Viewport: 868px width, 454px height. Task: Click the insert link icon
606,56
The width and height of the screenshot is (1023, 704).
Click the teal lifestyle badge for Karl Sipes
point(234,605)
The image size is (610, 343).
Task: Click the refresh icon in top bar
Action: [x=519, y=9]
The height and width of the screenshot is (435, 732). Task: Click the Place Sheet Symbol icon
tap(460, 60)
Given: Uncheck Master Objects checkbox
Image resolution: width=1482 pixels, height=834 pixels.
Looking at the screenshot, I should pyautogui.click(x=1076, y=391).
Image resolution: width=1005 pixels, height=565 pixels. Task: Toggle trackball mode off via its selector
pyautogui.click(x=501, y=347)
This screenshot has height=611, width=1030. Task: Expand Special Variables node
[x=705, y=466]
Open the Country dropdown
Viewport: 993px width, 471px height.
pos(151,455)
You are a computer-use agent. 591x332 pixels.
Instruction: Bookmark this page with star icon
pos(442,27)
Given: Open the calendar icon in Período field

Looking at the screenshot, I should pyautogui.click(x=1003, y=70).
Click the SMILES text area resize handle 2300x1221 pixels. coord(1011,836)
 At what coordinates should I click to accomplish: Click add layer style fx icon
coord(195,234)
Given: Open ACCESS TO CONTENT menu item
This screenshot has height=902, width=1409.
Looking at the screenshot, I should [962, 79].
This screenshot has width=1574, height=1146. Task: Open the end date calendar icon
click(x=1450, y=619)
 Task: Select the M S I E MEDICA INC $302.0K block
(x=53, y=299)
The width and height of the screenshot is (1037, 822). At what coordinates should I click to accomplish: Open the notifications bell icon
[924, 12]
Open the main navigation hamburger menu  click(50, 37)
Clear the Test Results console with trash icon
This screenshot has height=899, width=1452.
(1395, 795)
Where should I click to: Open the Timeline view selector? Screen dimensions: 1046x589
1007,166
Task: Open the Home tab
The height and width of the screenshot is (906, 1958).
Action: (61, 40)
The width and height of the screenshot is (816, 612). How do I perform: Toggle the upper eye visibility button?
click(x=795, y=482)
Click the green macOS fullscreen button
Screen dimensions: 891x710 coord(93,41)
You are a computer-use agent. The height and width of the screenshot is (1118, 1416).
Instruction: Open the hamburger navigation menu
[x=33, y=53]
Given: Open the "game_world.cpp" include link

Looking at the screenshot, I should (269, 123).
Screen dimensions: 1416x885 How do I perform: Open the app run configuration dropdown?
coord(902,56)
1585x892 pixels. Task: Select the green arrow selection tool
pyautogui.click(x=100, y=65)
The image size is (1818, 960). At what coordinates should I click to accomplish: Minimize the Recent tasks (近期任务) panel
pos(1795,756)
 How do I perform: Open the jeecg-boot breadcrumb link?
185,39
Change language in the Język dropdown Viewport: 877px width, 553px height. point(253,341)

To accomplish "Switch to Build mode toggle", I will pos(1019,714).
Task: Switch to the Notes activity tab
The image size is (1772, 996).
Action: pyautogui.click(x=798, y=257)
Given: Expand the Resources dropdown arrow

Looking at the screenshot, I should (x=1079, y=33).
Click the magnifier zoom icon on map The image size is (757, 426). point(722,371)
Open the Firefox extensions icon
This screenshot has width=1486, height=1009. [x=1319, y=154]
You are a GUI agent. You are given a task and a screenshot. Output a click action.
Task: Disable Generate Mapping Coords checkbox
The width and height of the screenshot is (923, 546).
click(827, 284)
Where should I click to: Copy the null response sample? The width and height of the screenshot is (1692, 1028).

= = = =

Exercise details>
Would you output all of the material exactly as it reads?

Answer for the task>
Viewport: 868px width, 454px height. Task: Click the insert link icon
606,56
The width and height of the screenshot is (1023, 704).
Click the teal lifestyle badge for Karl Sipes
point(234,605)
The image size is (610, 343).
Task: Click the refresh icon in top bar
Action: [x=519, y=9]
The height and width of the screenshot is (435, 732). Task: Click the Place Sheet Symbol icon
tap(460, 60)
Given: Uncheck Master Objects checkbox
Image resolution: width=1482 pixels, height=834 pixels.
Looking at the screenshot, I should pyautogui.click(x=1076, y=391).
Image resolution: width=1005 pixels, height=565 pixels. Task: Toggle trackball mode off via its selector
pyautogui.click(x=501, y=347)
This screenshot has height=611, width=1030. Task: Expand Special Variables node
[x=705, y=466]
Open the Country dropdown
Viewport: 993px width, 471px height.
pos(151,455)
You are a computer-use agent. 591x332 pixels.
Instruction: Bookmark this page with star icon
pos(442,27)
Given: Open the calendar icon in Período field

Looking at the screenshot, I should pyautogui.click(x=1003, y=70).
Click the SMILES text area resize handle 2300x1221 pixels. coord(1011,836)
 At what coordinates should I click to accomplish: Click add layer style fx icon
coord(195,234)
Given: Open ACCESS TO CONTENT menu item
This screenshot has height=902, width=1409.
Looking at the screenshot, I should [962, 79].
This screenshot has width=1574, height=1146. Task: Open the end date calendar icon
click(x=1450, y=619)
 Task: Select the M S I E MEDICA INC $302.0K block
(x=53, y=299)
The width and height of the screenshot is (1037, 822). At what coordinates should I click to accomplish: Open the notifications bell icon
[924, 12]
Open the main navigation hamburger menu  click(50, 37)
Clear the Test Results console with trash icon
This screenshot has height=899, width=1452.
(1395, 795)
Where should I click to: Open the Timeline view selector? Screen dimensions: 1046x589
1007,166
Task: Open the Home tab
The height and width of the screenshot is (906, 1958).
Action: (61, 40)
The width and height of the screenshot is (816, 612). How do I perform: Toggle the upper eye visibility button?
click(x=795, y=482)
Click the green macOS fullscreen button
Screen dimensions: 891x710 coord(93,41)
You are a computer-use agent. The height and width of the screenshot is (1118, 1416).
Instruction: Open the hamburger navigation menu
[x=33, y=53]
Given: Open the "game_world.cpp" include link

Looking at the screenshot, I should (269, 123).
Screen dimensions: 1416x885 How do I perform: Open the app run configuration dropdown?
coord(902,56)
1585x892 pixels. Task: Select the green arrow selection tool
pyautogui.click(x=100, y=65)
The image size is (1818, 960). At what coordinates should I click to accomplish: Minimize the Recent tasks (近期任务) panel
pos(1795,756)
 How do I perform: Open the jeecg-boot breadcrumb link?
185,39
Change language in the Język dropdown Viewport: 877px width, 553px height. point(253,341)

To accomplish "Switch to Build mode toggle", I will pos(1019,714).
Task: Switch to the Notes activity tab
The image size is (1772, 996).
Action: pyautogui.click(x=798, y=257)
Given: Expand the Resources dropdown arrow

Looking at the screenshot, I should (x=1079, y=33).
Click the magnifier zoom icon on map The image size is (757, 426). point(722,371)
Open the Firefox extensions icon
This screenshot has width=1486, height=1009. [x=1319, y=154]
You are a GUI agent. You are given a task and a screenshot. Output a click action.
Task: Disable Generate Mapping Coords checkbox
The width and height of the screenshot is (923, 546).
click(827, 284)
Where should I click to: Copy the null response sample? The width and height of the screenshot is (1692, 1028).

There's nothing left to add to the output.